Dinos with the Miht of the Wedding of Thetis and Peleus

Dinos de Tetis y Peleo. Sala 36, vitrina 36.7 Pulse para ampliar Dinos de Tetis y Peleo. Sala 36

Greek woman

Ceramic vases like this one were used to mix water and wine at festivals and banquets in ancient Greece. Its illustrated surface tells a mythical tale. Thetis, the most beautiful of the Nereids, was desired by Zeus himself. But it was a mortal, Peleus, who managed to carry off the lovely sea goddess. Surrounded by the raging surf and sea foam, he holds her in a tight embrace. She struggles, but her feet cannot support her weight. Her watery garment slips between Peleus’ arms as her body writhes like a sea serpent. But Thetis is no match for him.

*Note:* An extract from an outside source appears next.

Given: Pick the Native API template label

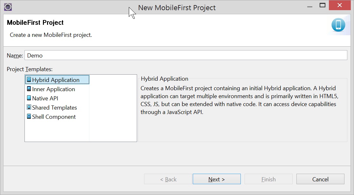Looking at the screenshot, I should coord(45,98).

Then the joyous nuptials are announced. A dove and Eros, god of love, bring marriage ribbons for the bride. Octopuses, dolphins, squids, sea horses and sea dragons help the Nereid sisters to prepare the ceremony. And, transported by two dolphins and a Nereid, the triumphant Peleus finally carries off the bride. This is the story of the abduction and marriage of Thetis told to us by the painter of this pottery vessel from the fourth century BC. The swift, sure brushstrokes and the imaginative quality of the tale make it a masterpiece.